WHAT NEEDS TO BE DONE:
For the material below, the sole required output is the number of lines that include "will".

### ENTRIES PROVIDED ###

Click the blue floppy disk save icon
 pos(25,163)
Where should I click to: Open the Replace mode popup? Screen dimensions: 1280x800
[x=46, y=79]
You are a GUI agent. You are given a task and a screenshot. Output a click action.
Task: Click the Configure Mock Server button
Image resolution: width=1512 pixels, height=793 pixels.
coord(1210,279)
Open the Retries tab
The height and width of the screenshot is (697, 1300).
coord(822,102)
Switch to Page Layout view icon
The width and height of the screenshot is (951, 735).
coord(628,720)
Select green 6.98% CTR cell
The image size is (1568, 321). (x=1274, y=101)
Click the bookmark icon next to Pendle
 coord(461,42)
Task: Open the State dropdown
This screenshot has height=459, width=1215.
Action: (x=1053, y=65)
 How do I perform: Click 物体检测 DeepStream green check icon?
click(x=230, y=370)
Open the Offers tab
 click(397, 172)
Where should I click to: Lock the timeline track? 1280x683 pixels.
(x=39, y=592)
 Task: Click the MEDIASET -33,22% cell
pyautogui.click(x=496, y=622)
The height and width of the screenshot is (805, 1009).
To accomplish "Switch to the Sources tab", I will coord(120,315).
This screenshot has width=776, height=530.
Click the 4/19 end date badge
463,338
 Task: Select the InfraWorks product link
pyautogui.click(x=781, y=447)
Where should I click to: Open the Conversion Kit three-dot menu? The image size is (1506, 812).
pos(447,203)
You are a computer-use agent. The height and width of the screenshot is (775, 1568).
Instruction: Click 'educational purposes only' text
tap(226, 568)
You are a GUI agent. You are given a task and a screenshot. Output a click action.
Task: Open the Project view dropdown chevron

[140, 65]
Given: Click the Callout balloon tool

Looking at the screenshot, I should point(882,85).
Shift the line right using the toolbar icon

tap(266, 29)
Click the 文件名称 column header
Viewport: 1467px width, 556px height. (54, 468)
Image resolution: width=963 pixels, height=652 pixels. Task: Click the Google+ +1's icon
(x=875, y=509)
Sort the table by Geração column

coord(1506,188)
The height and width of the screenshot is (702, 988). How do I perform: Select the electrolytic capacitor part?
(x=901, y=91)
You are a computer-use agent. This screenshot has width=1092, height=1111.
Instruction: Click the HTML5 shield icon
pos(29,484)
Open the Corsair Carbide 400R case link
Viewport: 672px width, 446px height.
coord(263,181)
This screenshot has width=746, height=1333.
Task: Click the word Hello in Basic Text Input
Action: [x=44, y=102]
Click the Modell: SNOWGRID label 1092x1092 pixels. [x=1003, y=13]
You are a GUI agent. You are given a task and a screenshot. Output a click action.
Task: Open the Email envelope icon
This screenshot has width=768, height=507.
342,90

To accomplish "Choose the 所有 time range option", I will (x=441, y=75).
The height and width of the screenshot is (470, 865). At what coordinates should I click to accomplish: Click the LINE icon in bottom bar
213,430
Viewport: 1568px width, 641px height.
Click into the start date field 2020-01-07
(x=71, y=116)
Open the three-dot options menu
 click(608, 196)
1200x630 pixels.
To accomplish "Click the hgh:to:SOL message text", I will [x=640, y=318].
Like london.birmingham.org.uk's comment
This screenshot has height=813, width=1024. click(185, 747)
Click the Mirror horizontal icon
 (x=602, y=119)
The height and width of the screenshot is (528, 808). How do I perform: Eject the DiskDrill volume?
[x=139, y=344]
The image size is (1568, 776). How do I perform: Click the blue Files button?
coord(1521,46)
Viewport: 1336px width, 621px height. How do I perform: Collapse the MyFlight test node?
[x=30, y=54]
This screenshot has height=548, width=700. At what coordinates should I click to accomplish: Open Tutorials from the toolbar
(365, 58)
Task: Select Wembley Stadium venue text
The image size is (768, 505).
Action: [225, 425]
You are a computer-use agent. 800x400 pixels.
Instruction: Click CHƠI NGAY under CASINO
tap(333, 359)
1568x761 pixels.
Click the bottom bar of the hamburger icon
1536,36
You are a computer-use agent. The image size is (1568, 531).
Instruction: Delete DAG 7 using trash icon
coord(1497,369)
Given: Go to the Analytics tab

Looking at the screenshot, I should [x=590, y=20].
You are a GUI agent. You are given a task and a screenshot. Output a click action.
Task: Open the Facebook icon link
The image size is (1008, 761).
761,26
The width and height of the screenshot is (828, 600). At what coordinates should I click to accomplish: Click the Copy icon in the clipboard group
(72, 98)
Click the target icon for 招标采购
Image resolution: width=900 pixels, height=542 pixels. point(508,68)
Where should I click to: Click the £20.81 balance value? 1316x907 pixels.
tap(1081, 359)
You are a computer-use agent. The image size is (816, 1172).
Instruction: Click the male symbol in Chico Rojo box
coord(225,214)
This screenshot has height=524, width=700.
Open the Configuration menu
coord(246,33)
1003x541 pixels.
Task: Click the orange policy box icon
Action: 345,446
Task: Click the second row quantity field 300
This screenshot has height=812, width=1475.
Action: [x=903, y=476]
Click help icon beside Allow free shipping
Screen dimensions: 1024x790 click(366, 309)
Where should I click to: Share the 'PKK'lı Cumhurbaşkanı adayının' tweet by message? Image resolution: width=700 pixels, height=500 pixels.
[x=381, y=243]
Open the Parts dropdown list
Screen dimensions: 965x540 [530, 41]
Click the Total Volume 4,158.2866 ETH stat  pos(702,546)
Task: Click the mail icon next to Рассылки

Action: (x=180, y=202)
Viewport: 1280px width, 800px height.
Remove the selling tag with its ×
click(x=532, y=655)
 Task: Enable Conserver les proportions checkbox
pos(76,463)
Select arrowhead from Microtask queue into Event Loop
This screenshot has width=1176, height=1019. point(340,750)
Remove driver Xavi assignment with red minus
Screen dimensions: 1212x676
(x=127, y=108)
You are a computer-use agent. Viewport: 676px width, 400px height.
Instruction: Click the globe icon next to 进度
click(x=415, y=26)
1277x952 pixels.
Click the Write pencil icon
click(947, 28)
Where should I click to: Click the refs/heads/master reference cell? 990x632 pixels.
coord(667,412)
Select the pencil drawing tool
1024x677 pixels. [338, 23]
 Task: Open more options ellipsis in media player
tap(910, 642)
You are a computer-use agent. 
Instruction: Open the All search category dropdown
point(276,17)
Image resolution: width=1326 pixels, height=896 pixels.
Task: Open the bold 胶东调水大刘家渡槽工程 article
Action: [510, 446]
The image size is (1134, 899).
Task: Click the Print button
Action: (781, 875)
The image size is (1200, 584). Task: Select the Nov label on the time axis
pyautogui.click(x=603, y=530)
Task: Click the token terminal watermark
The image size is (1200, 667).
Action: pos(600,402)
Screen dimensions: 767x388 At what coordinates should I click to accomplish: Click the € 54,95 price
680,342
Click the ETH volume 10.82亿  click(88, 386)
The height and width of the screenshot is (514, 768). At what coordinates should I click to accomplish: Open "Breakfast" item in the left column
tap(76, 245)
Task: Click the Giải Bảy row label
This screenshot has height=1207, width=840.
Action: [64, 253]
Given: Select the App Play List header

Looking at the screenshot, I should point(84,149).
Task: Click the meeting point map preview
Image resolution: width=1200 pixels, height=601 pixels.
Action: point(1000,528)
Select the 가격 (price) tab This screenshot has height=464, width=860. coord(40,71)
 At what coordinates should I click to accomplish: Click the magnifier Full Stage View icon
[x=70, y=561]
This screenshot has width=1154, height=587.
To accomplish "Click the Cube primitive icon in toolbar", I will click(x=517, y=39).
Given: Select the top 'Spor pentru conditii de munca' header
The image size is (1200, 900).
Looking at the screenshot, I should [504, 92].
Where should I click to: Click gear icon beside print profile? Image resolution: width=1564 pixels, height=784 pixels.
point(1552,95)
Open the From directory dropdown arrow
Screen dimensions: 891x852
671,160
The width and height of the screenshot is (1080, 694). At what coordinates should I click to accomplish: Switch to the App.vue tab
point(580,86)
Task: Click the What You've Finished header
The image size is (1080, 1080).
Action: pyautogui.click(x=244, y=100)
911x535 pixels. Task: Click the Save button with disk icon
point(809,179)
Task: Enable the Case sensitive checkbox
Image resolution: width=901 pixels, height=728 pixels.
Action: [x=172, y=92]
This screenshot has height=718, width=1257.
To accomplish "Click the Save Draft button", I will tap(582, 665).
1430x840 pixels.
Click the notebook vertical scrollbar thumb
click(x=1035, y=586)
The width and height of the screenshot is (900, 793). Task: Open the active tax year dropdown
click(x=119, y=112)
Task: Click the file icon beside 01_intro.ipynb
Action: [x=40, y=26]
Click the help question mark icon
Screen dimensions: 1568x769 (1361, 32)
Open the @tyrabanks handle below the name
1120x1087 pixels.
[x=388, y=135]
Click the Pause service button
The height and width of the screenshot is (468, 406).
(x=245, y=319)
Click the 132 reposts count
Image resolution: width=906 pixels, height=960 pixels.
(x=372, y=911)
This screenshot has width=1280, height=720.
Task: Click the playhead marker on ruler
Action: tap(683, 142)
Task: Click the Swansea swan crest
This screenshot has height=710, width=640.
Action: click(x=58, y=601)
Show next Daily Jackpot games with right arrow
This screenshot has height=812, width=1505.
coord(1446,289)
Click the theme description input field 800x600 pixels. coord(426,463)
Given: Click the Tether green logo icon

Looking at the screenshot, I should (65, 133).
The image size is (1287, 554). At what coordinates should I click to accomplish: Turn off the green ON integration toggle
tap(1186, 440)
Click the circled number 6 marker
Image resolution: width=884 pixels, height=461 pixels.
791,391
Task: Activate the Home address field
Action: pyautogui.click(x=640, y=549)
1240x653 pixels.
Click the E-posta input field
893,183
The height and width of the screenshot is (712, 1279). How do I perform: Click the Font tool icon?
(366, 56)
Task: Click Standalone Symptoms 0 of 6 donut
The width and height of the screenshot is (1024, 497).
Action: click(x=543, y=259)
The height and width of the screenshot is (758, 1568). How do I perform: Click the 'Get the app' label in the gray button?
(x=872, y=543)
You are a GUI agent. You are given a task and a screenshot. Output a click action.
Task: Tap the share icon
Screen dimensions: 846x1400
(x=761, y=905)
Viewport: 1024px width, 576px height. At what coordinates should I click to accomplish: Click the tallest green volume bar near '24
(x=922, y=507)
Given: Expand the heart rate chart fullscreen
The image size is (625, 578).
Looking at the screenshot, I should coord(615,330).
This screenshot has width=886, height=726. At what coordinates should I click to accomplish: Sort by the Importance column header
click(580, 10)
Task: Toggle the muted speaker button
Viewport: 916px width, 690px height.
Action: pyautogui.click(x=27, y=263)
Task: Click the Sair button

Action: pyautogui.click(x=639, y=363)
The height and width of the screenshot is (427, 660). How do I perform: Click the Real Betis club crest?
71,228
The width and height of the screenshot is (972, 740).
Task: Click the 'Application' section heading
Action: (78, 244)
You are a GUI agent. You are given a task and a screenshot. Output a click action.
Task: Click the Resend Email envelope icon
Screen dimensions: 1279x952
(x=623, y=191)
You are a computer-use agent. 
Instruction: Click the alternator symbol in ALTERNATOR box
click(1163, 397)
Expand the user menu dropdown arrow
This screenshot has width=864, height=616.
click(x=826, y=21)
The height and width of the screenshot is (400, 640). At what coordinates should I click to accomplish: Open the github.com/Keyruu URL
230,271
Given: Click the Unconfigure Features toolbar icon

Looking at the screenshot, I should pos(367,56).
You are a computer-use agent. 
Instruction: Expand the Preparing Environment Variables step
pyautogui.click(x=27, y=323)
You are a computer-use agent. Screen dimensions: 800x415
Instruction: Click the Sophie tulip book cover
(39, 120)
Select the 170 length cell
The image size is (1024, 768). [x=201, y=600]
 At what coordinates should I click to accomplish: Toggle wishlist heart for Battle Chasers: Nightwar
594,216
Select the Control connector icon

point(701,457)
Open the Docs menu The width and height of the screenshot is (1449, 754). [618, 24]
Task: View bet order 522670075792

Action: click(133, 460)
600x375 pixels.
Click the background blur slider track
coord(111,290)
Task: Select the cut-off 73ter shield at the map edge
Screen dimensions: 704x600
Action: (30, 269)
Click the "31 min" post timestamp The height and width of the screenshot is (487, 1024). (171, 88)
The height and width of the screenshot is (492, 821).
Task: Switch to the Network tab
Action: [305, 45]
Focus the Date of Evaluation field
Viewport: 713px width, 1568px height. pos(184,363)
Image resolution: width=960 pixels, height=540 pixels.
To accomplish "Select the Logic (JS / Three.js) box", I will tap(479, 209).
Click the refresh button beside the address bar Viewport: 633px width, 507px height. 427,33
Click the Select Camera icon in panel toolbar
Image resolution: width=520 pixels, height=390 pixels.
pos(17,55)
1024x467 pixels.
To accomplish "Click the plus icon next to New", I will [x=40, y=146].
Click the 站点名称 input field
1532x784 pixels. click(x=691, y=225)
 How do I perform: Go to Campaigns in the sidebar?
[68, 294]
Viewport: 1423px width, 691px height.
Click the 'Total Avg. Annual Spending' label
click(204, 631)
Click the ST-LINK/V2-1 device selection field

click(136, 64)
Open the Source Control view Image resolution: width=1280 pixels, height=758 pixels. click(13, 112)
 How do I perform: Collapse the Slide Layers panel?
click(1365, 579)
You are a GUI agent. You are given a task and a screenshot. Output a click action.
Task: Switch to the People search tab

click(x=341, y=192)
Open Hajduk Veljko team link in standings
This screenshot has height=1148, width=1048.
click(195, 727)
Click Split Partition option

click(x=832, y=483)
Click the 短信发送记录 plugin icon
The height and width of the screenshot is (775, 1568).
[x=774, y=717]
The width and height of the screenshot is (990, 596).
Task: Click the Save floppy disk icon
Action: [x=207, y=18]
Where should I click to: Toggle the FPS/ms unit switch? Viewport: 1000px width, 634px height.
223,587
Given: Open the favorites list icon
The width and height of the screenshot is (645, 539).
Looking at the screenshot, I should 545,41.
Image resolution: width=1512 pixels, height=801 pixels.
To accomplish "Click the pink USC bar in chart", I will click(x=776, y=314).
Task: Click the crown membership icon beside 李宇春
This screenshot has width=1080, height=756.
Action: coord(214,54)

###

TASK SOLUTION:
8